The 1860 United States Slave Schedule for the City of Savannah — enumerated August 6, 1860 — lists William H. Cuyler and Miss Jane M. Cuyler as slave owners on page 41. On the same page: Dr. Richard D. Arnold — the mayor of Savannah who surrendered the city to General Sherman in December 1864 — confirmed as a slave owner. And Mrs. Ellen N. Cosens — Dr. Arnold's daughter — confirmed as a slave owner.
After the Civil War freed people built a community on the Savannah westside. That community is now known as Cuyler-Brownville — named in part after the Cuyler family whose slaveholding is documented on the 1860 schedule. Cuyler-Brownville was the only Black neighborhood in Savannah not redlined by the Home Owners Loan Corporation in the 1930s — the only Black neighborhood the federal government considered stable enough to insure mortgages. The community that survived redlining was named after a slaveholding family.

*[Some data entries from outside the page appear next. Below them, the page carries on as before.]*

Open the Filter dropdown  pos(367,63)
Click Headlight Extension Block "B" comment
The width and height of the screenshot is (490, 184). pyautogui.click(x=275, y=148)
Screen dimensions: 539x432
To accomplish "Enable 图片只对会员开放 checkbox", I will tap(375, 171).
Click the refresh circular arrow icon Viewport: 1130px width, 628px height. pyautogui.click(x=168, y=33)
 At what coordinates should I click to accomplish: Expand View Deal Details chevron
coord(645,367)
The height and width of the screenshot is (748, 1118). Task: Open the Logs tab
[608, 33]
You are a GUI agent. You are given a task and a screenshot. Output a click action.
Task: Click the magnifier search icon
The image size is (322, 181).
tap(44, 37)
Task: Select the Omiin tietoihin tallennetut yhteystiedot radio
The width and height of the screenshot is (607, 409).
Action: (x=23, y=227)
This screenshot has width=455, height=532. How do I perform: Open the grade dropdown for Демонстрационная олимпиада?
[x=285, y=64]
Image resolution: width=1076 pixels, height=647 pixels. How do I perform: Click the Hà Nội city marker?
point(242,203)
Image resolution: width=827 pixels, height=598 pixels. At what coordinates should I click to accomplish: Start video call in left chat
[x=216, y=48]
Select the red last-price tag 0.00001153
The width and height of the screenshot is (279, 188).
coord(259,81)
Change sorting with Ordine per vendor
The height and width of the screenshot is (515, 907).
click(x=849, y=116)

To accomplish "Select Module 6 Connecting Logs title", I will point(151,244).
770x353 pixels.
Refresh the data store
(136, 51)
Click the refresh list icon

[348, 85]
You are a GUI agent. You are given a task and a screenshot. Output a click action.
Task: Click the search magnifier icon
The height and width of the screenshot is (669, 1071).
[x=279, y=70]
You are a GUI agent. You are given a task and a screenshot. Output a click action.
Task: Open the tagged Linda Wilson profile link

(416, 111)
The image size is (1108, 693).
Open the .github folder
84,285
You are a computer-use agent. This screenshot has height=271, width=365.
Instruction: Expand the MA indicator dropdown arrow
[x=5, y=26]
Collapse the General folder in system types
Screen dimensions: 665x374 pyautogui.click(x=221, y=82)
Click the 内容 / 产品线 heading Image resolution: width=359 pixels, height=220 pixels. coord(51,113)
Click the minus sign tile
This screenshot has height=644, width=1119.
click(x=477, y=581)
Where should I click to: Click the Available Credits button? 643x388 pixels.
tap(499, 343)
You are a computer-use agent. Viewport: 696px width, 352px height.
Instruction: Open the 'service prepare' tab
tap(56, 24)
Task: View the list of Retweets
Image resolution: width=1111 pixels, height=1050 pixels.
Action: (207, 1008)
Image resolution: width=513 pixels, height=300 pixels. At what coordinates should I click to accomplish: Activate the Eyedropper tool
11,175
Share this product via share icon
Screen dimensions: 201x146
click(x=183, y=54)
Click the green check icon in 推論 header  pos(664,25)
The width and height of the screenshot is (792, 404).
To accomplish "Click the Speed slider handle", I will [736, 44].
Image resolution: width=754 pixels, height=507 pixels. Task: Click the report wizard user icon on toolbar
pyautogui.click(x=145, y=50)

That is not the complete picture. The Cuyler family also founded the Cuyler Street School — one of the earliest schools in Savannah that Black children were able to attend. That school gave generations of Black Savannahians access to education at a time when access to education was itself a form of power and resistance. That contribution is real and it matters.
Both things are true. The Cuyler family enslaved people and documented in the federal record as having done so. They also founded a school that educated Black children. A neighborhood carries their name. The people who live in that neighborhood deserve to know the full history — not a partial one. The 1860 slave schedule is a public record. The school is a public record. DEED presents both.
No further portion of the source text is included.